-- INPUT DATA --
++++++

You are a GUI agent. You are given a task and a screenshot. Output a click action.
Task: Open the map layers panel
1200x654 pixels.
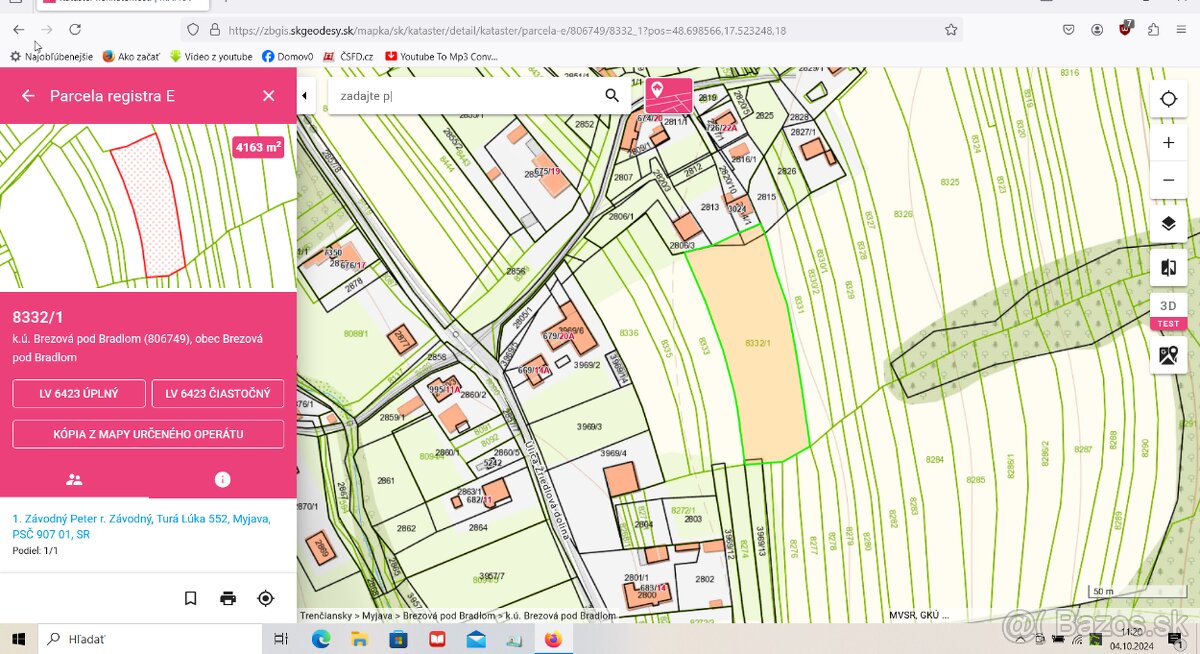(1168, 223)
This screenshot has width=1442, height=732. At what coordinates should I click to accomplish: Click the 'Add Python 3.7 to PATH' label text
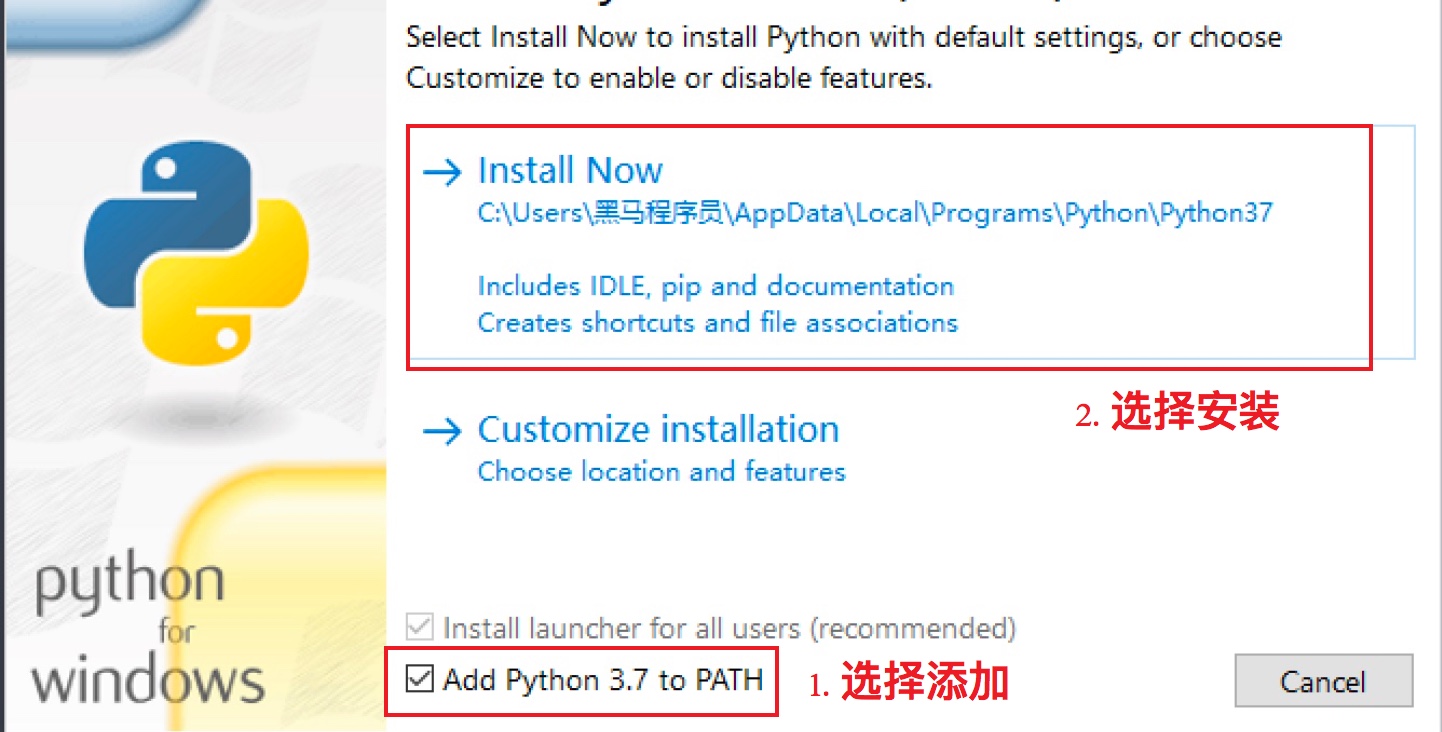[x=603, y=680]
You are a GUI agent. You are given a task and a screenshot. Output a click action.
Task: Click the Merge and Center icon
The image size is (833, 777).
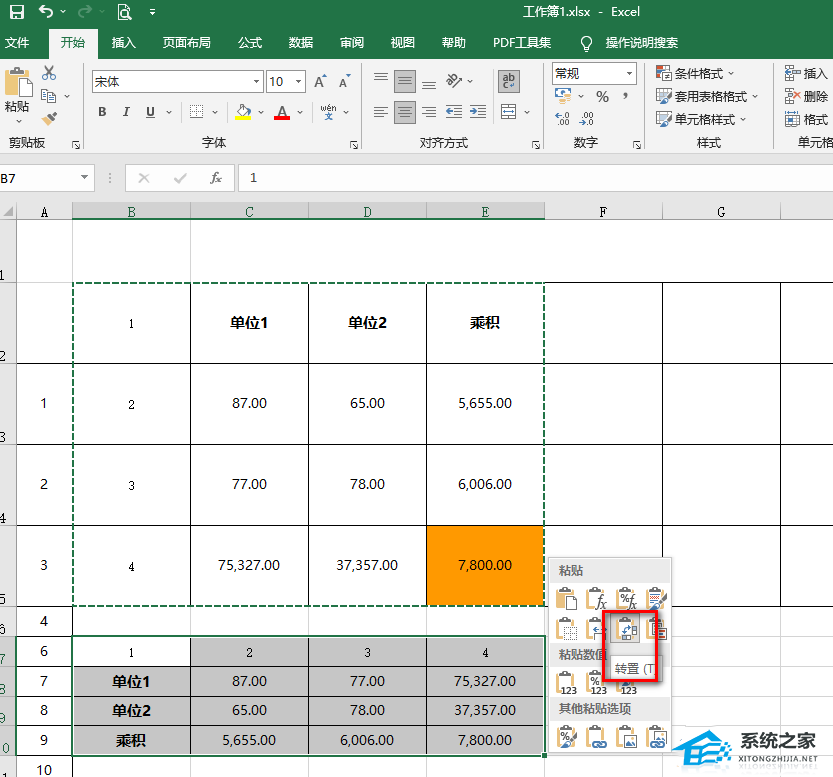tap(508, 111)
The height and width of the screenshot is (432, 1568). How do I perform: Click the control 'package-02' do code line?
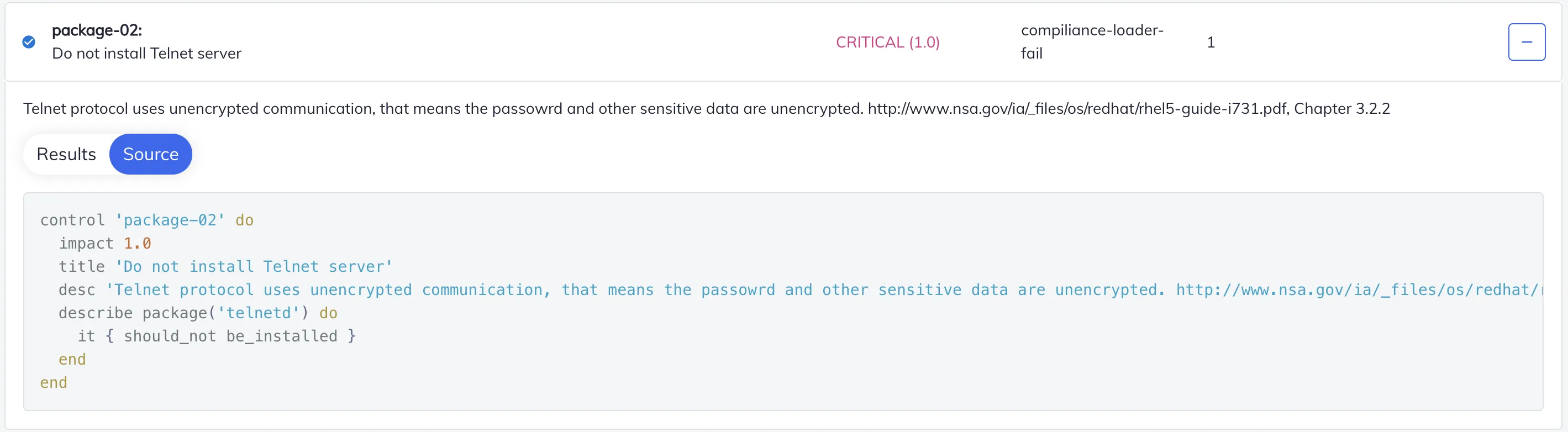click(147, 220)
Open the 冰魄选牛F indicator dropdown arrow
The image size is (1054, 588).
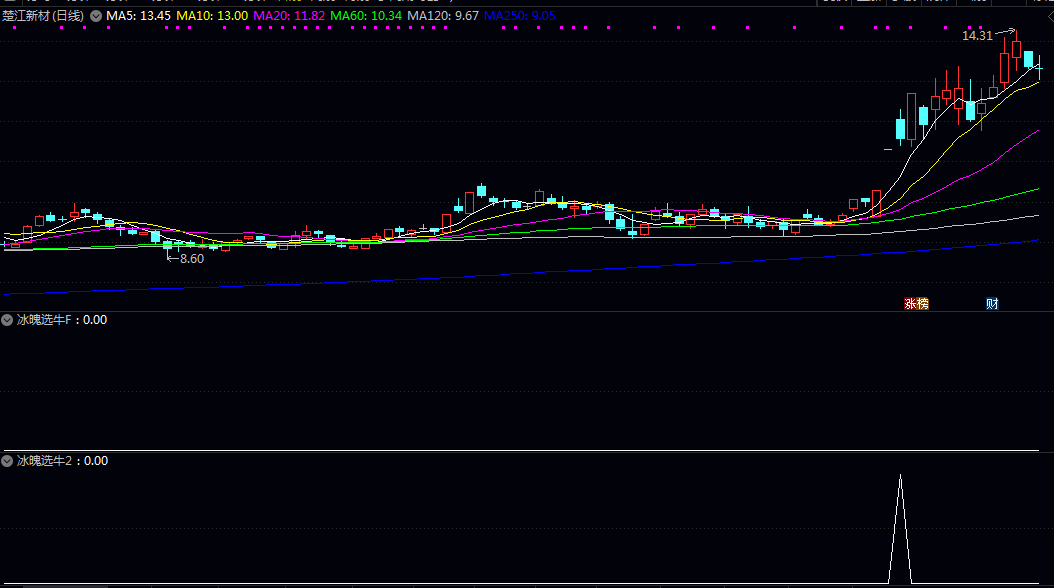pyautogui.click(x=8, y=320)
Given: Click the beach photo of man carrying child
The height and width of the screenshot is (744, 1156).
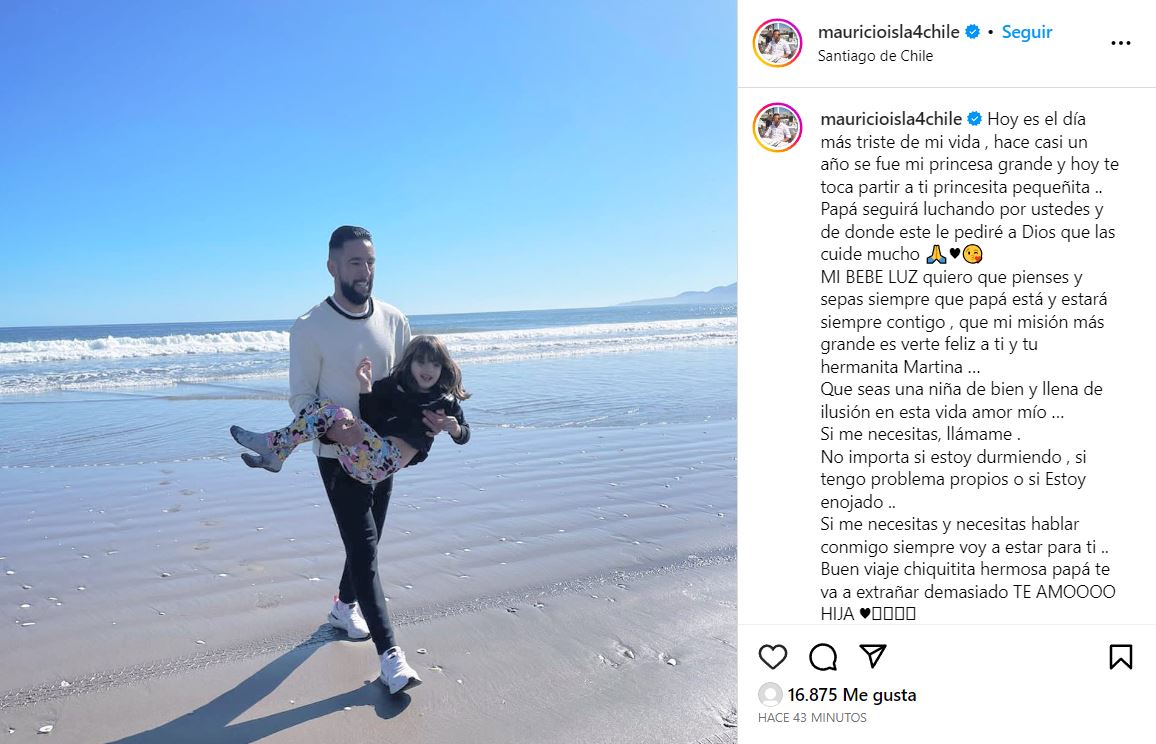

++++++

-- WHAT THE EXERCISE ASKS --
Return all of the data exactly as written, and drop the pictures.

-- RESPONSE FOR THIS EXERCISE --
You are a GUI agent. You are given a task and a screenshot. Output a click action.
Task: Open the map layers panel
1200x654 pixels.
(1168, 223)
This screenshot has width=1442, height=732. At what coordinates should I click to accomplish: Click the 'Add Python 3.7 to PATH' label text
[x=603, y=680]
You are a GUI agent. You are given a task and a screenshot. Output a click action.
Task: Click the Merge and Center icon
The image size is (833, 777).
tap(508, 111)
The height and width of the screenshot is (432, 1568). How do I perform: Click the control 'package-02' do code line?
click(147, 220)
Open the 冰魄选牛F indicator dropdown arrow
The image size is (1054, 588).
pyautogui.click(x=8, y=320)
Given: Click the beach photo of man carrying child
The height and width of the screenshot is (744, 1156).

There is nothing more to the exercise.